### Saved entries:
*** Block opens ***

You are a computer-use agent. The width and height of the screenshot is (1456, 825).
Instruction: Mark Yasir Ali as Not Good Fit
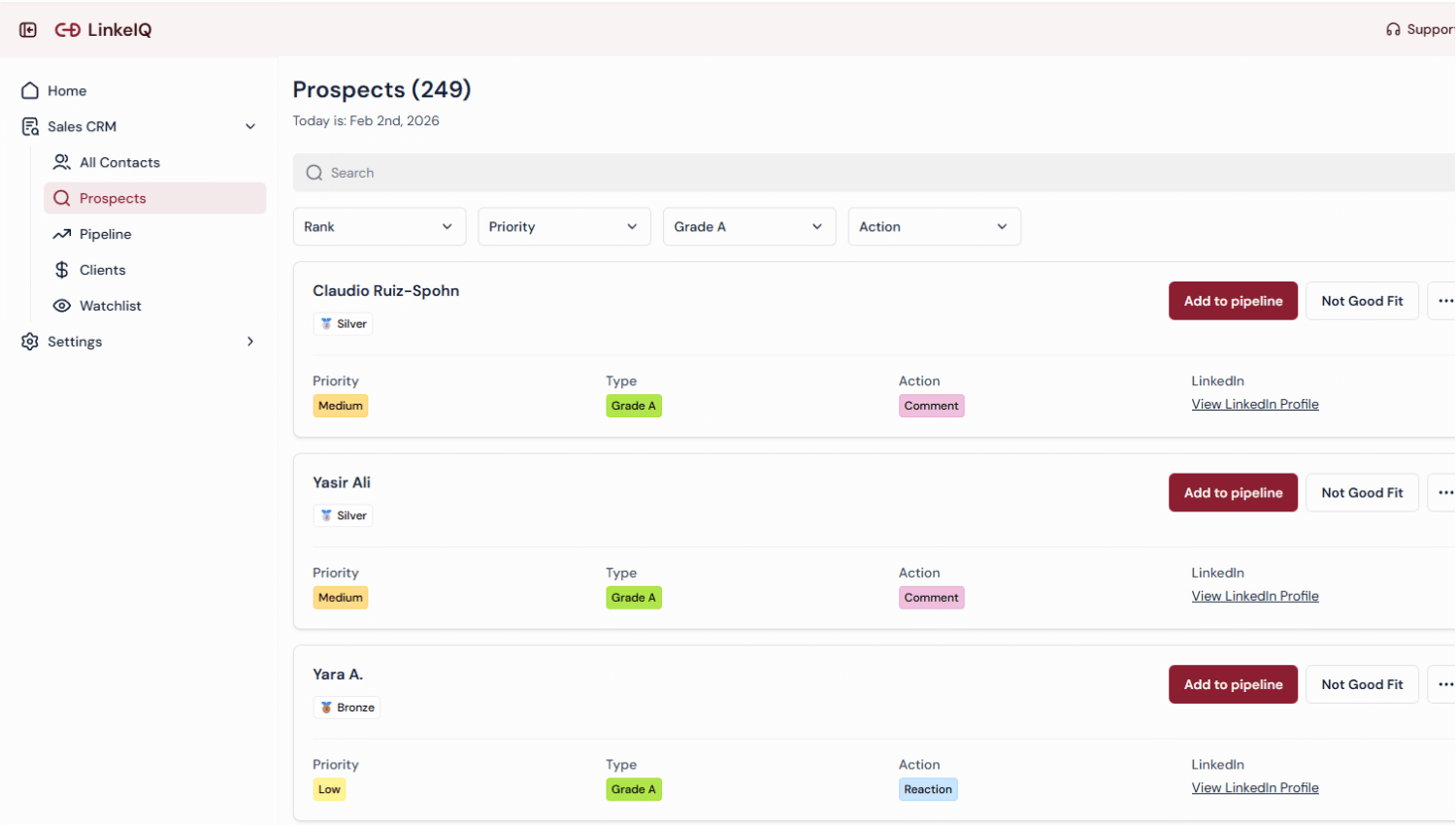1362,493
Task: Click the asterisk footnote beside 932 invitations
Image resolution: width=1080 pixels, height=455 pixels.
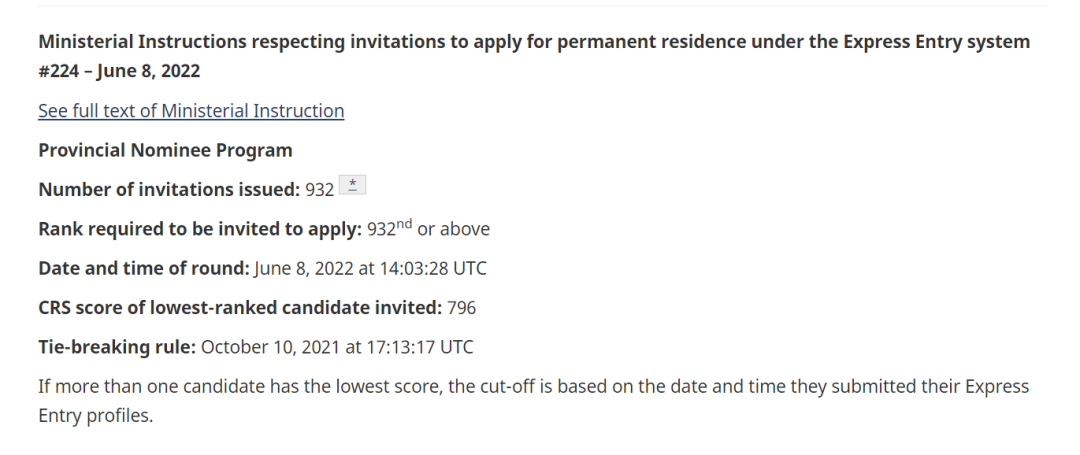Action: click(354, 187)
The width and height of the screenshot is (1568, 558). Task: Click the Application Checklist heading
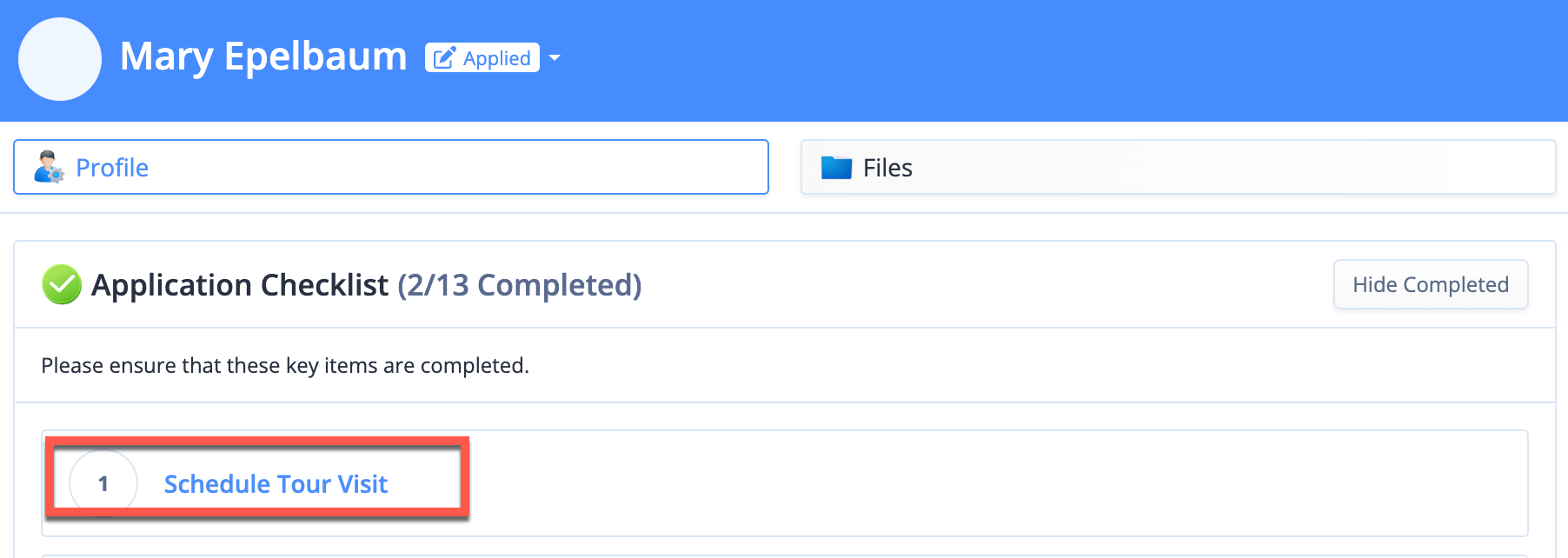240,284

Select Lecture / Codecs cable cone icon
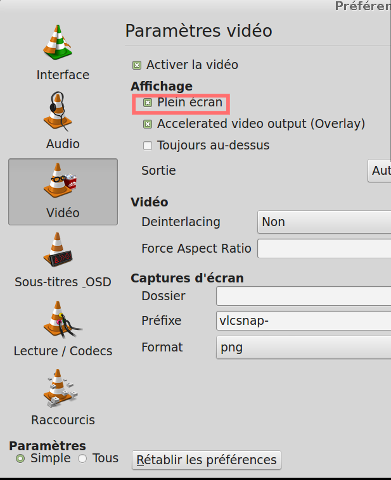coord(62,319)
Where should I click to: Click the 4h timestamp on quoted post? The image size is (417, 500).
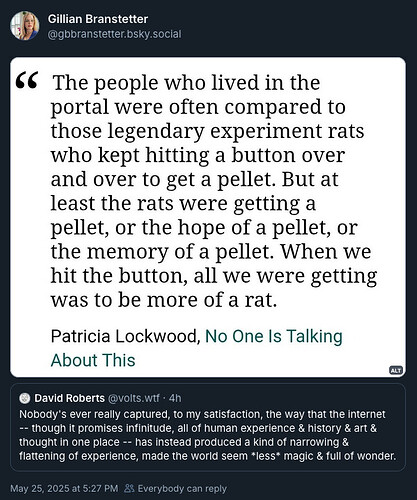175,398
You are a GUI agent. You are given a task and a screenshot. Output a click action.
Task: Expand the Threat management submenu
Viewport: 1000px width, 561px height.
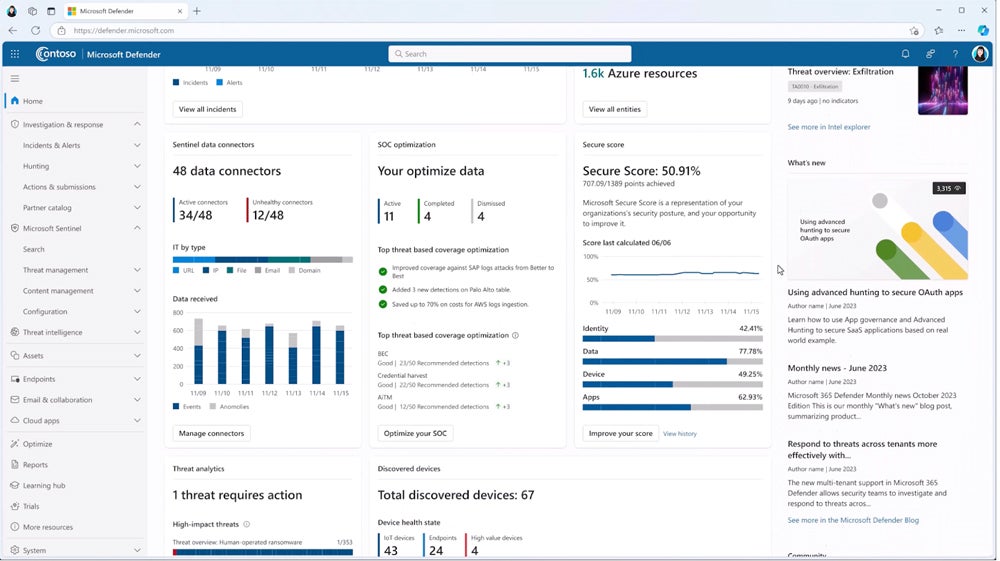tap(137, 270)
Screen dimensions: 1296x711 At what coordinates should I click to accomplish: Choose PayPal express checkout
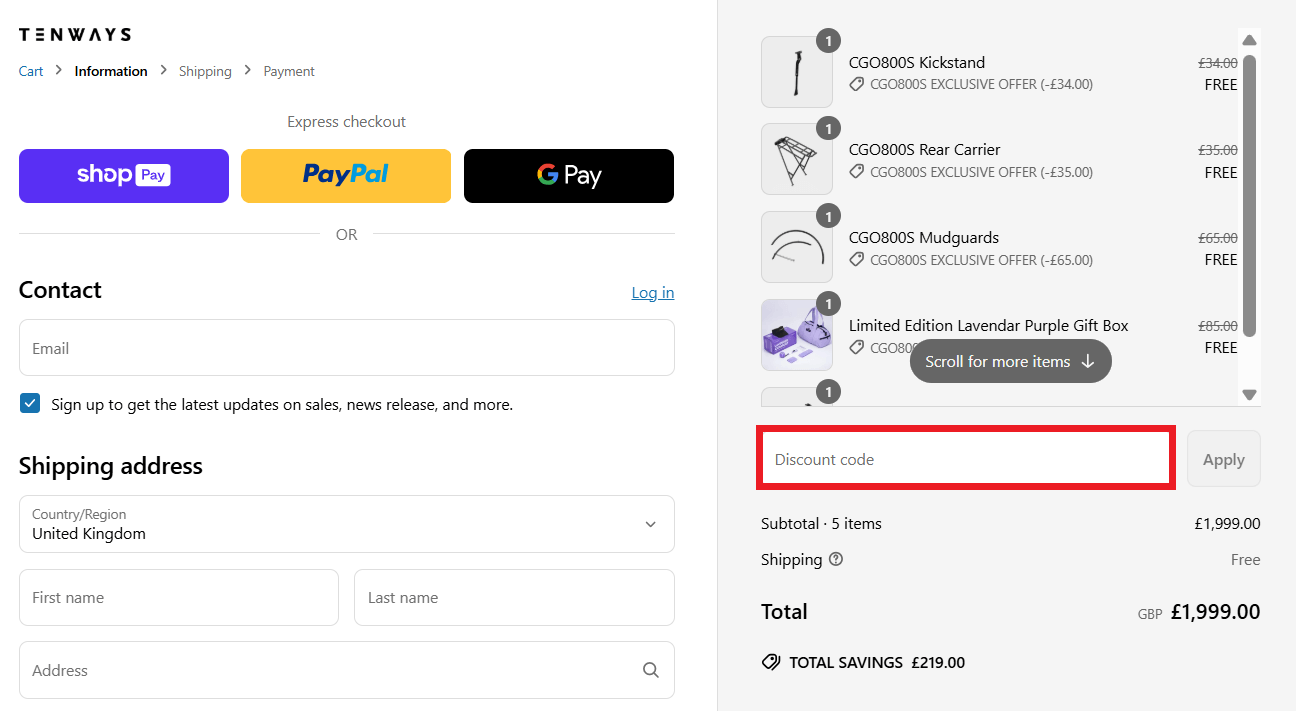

*** Block closes ***

Your answer should be the lines above that contain the word "agent", copied out.

You are a computer-use agent. The width and height of the screenshot is (1456, 825).
You are a GUI agent. You are given a task and a screenshot. Output a click action.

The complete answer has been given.